What to do: For the entries below, return the line holding "Where should I" together with all lines after it, unchanged, and leave every picture out.

Collected data entries:
-=-=-=-=-
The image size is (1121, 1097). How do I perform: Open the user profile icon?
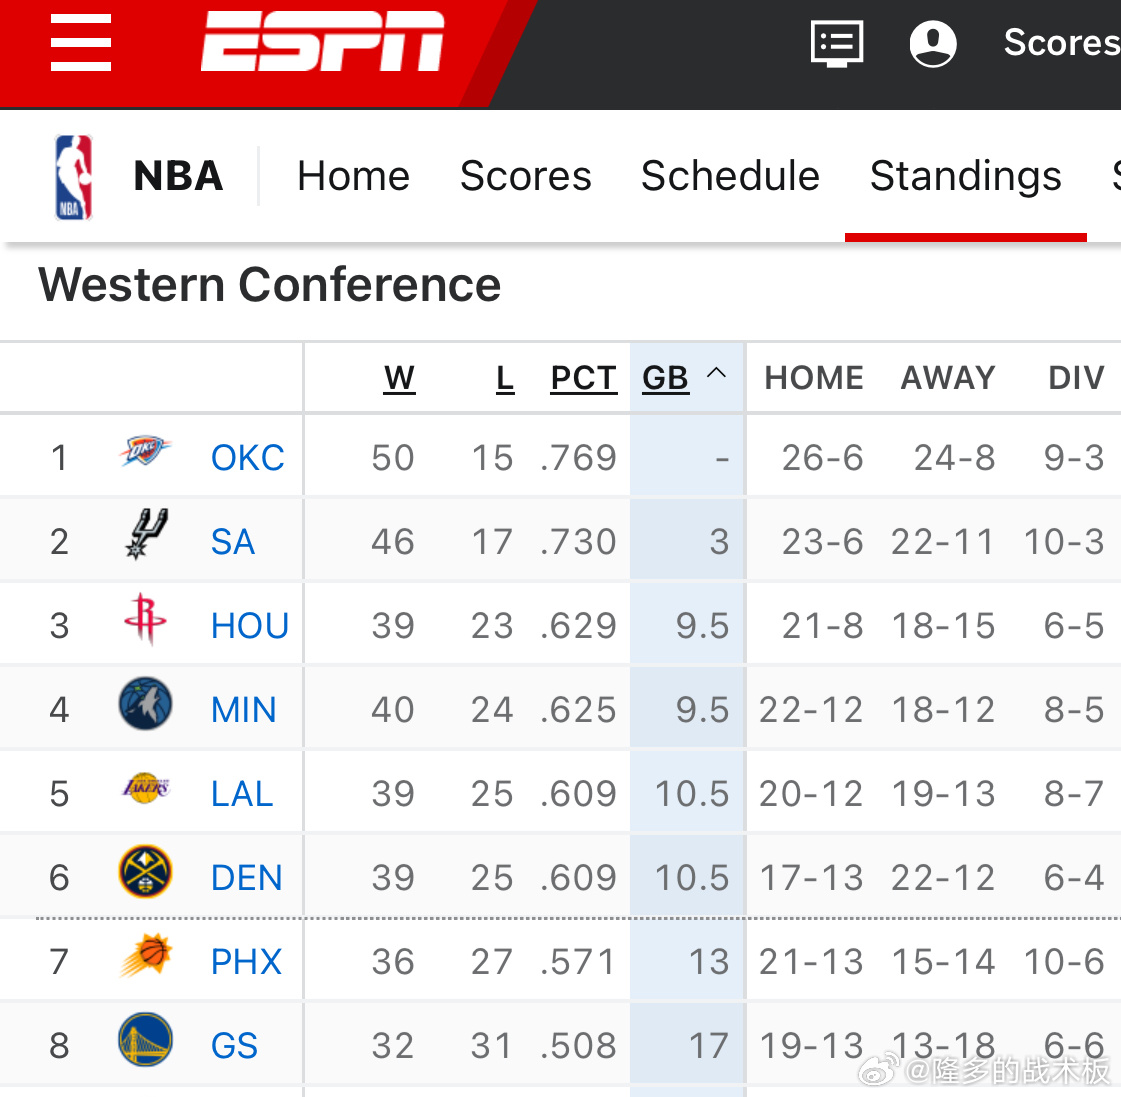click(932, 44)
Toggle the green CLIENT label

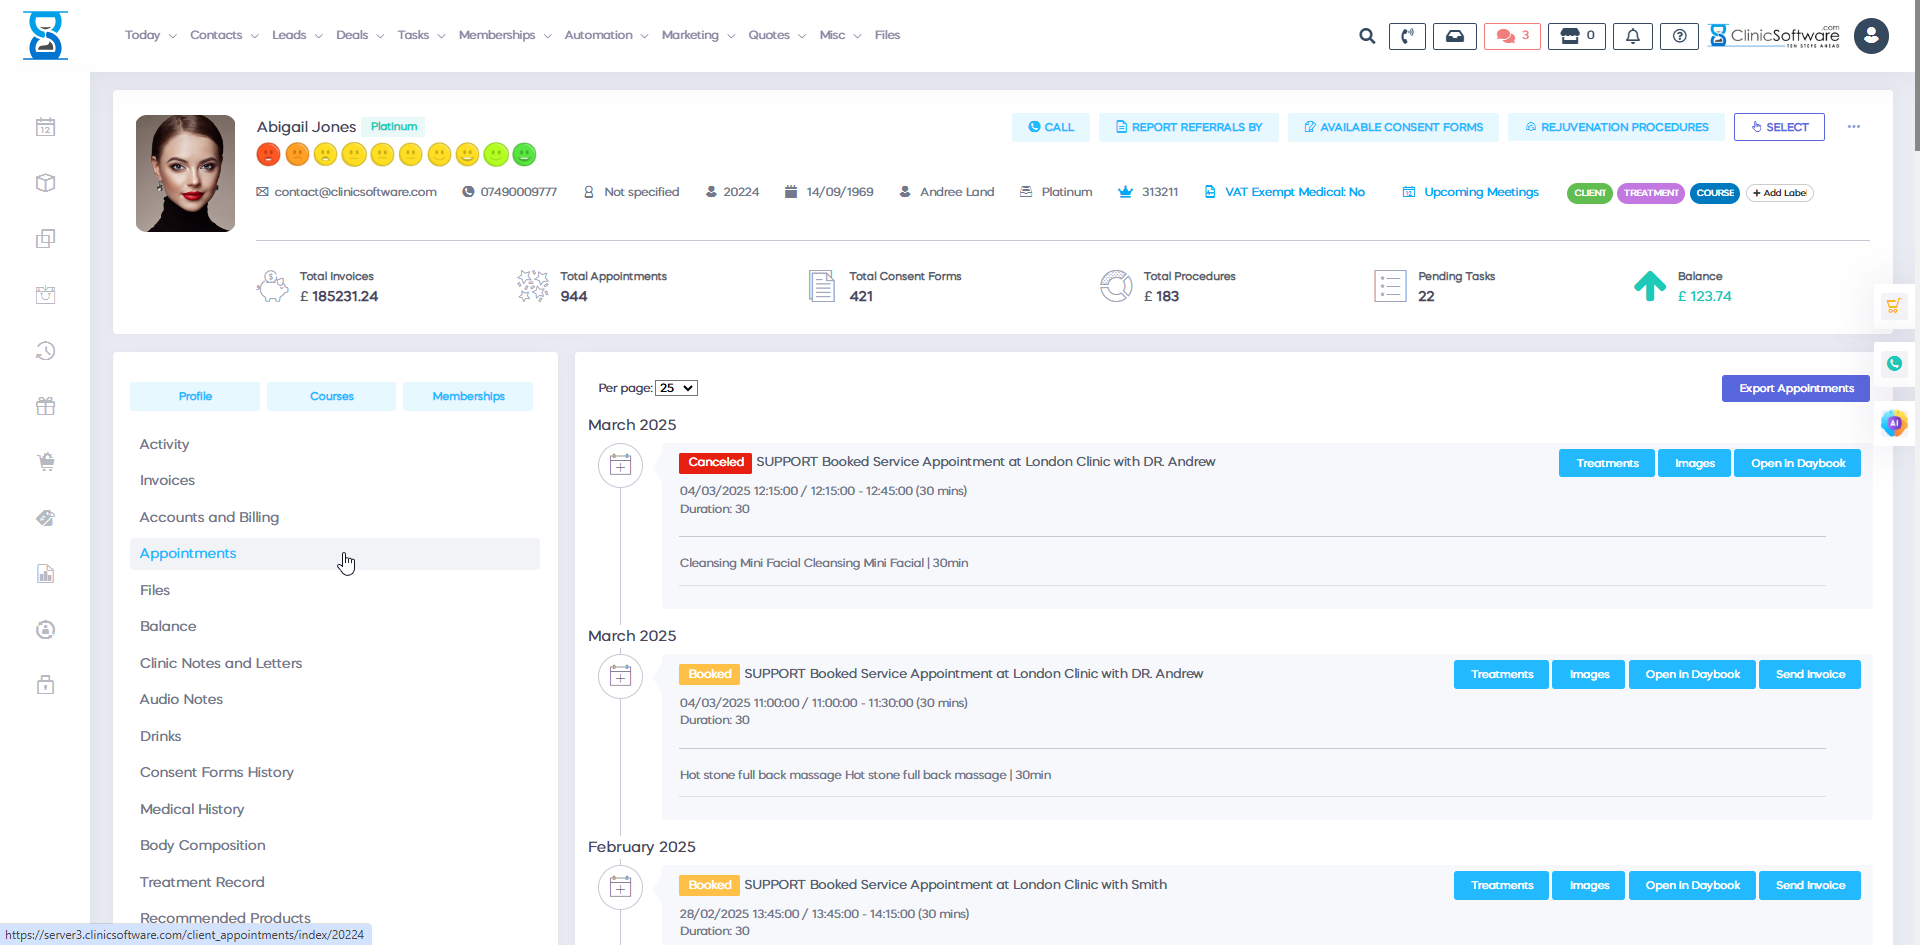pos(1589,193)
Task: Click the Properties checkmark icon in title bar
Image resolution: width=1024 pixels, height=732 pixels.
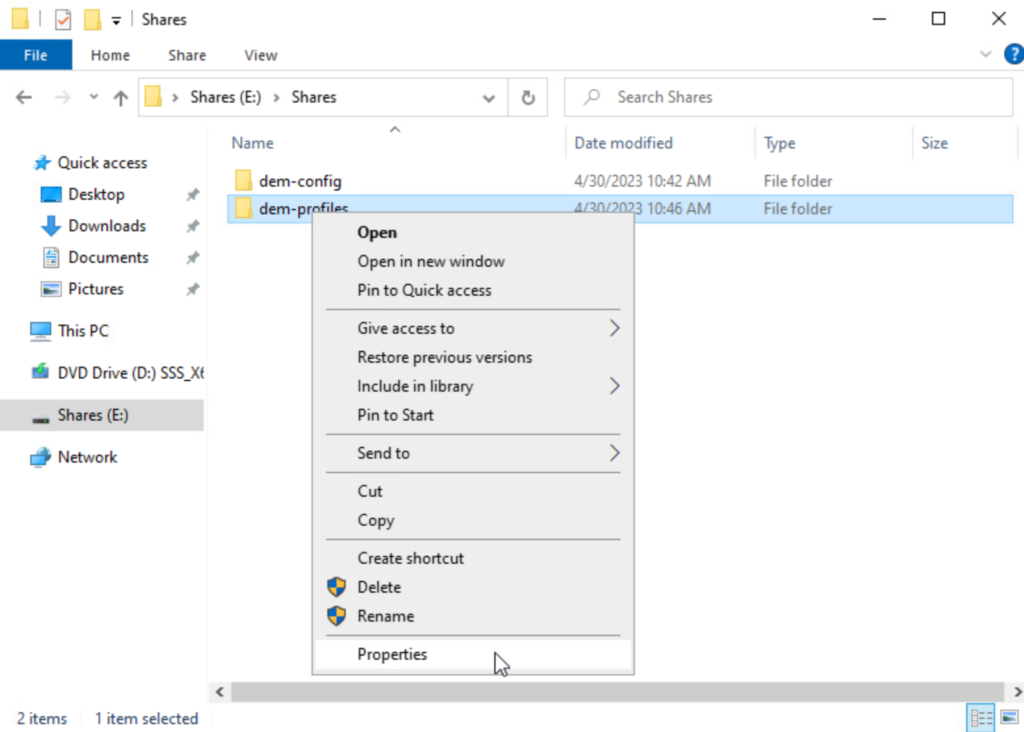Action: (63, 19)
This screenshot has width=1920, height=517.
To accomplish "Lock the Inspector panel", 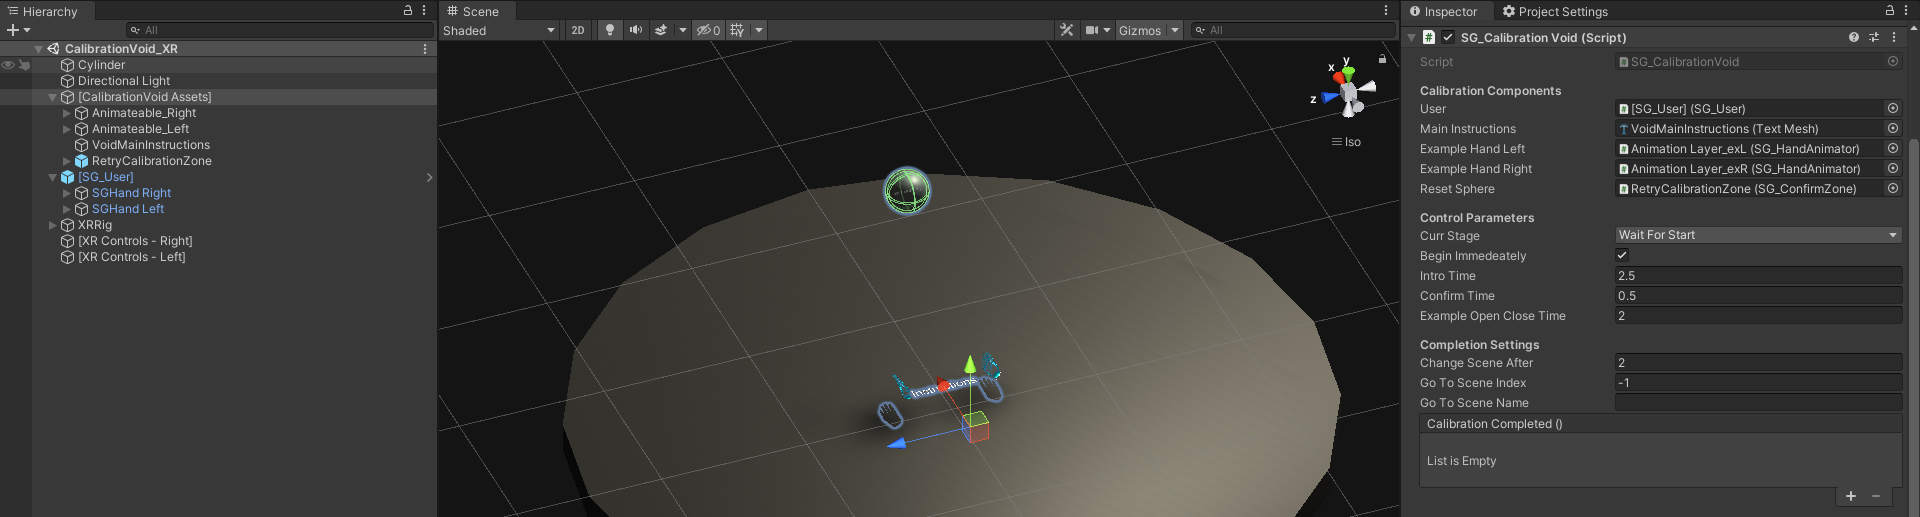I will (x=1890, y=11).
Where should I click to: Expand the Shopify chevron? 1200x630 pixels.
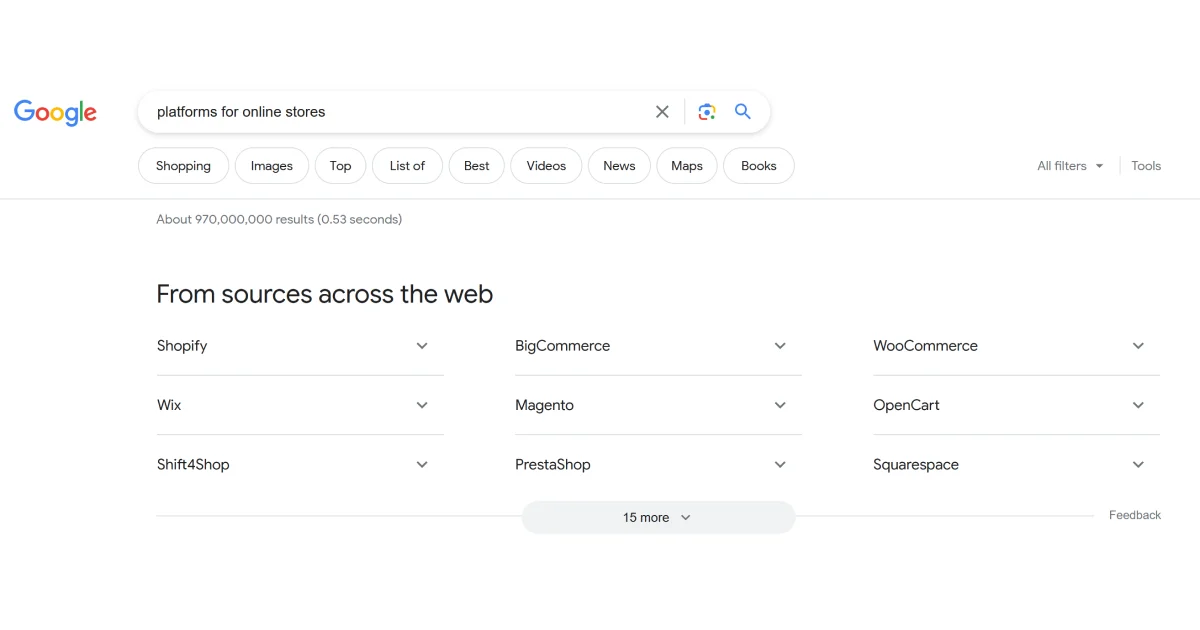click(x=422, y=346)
-=-=-=-=-
Written response:
Where should I click to: Expand the Shopify chevron? 1200x630 pixels.
click(x=422, y=346)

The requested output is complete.